REQUIRED ACTION:
Write out, from the entries below, exactly the lines that run between the lines holding "Viewport: 1196px width, 747px height." and "Reply to Sansa", inclusive, and stop there.

INFORMATION SHOWN:

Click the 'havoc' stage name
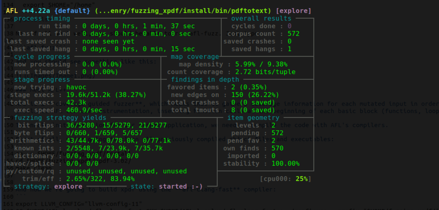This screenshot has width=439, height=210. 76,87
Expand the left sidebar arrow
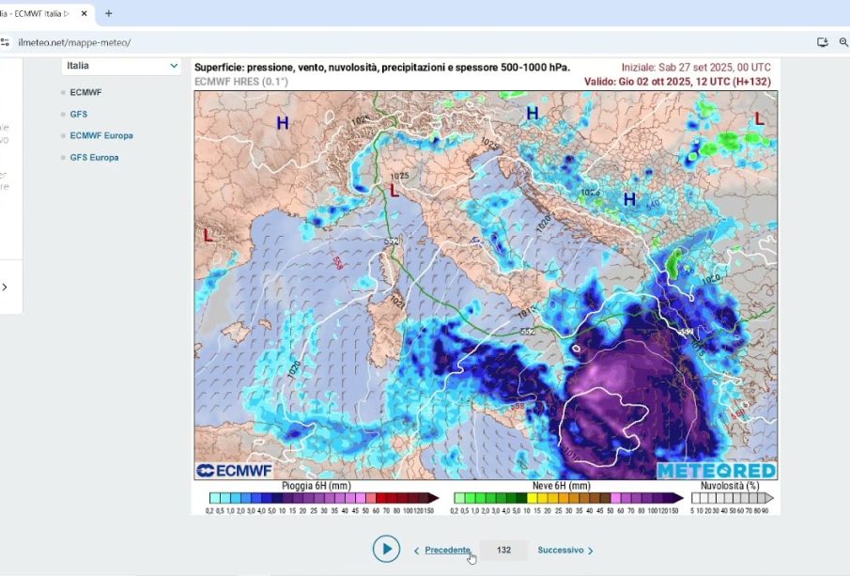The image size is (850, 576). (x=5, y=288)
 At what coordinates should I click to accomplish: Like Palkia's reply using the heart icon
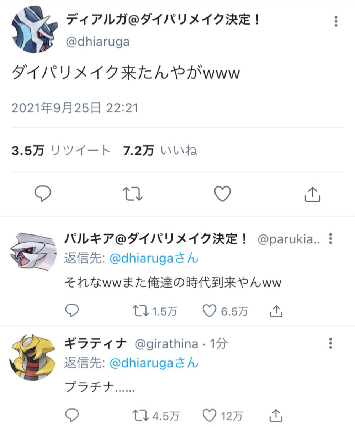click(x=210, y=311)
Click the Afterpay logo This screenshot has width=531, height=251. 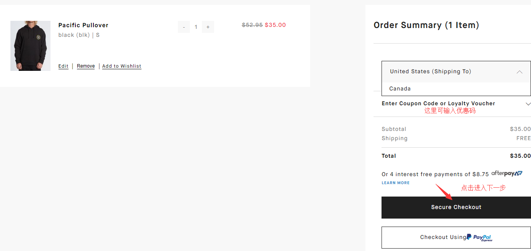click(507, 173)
==
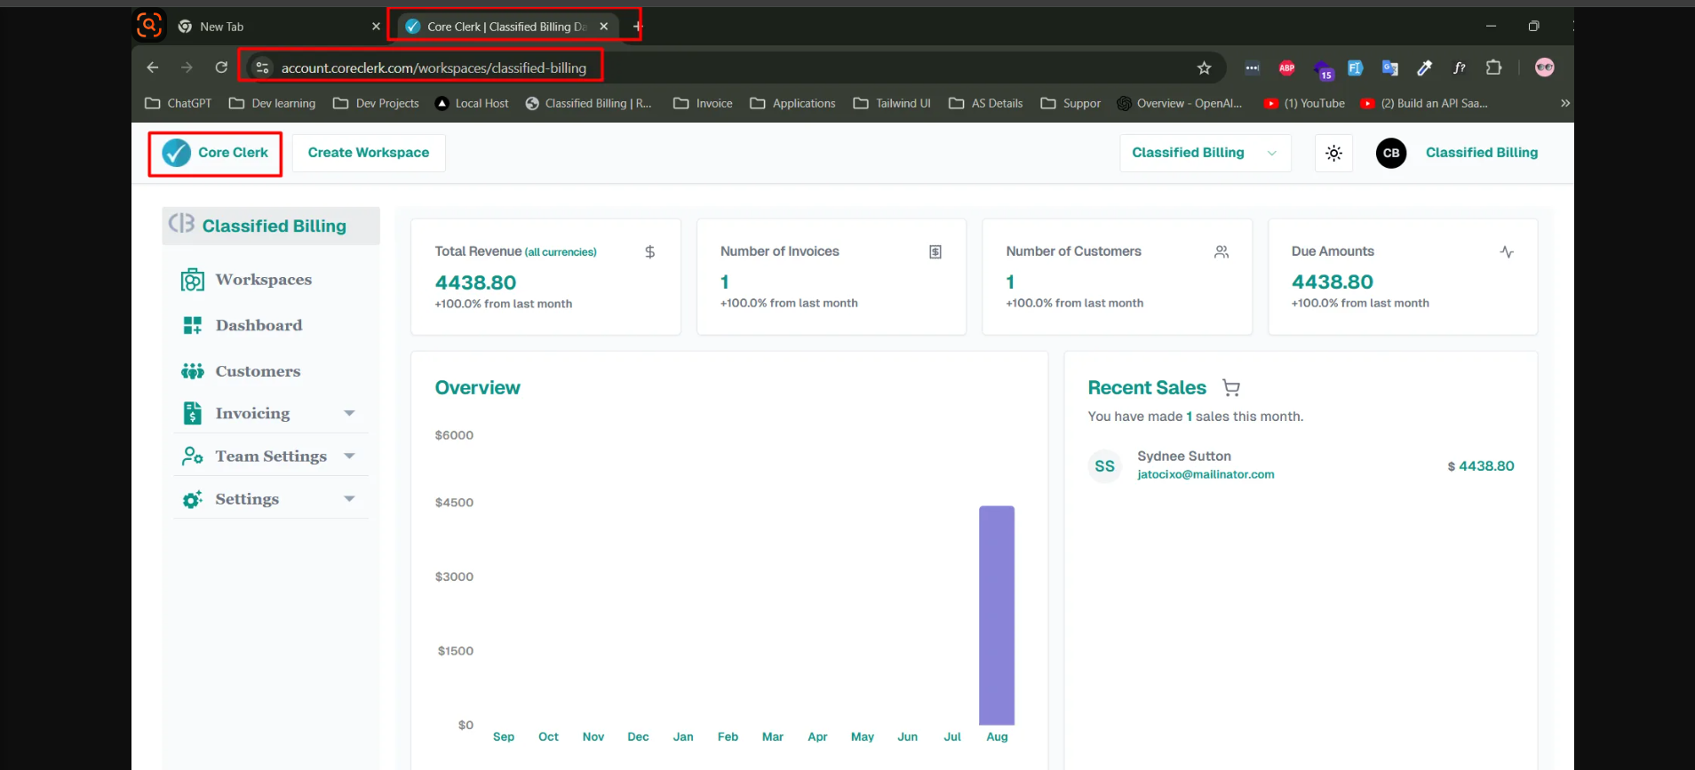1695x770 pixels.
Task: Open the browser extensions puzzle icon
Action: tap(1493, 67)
* * *
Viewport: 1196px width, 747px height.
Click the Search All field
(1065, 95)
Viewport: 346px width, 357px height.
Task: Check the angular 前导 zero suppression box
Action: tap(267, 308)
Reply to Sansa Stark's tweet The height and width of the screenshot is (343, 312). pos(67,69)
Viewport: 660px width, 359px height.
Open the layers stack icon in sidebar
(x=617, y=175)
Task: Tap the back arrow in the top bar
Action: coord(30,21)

ANSWER AREA:
Viewport: 1196px width, 747px height.
Click the Search All field
(1065, 95)
Viewport: 346px width, 357px height.
Task: Check the angular 前导 zero suppression box
Action: tap(267, 308)
Reply to Sansa Stark's tweet The height and width of the screenshot is (343, 312). pos(67,69)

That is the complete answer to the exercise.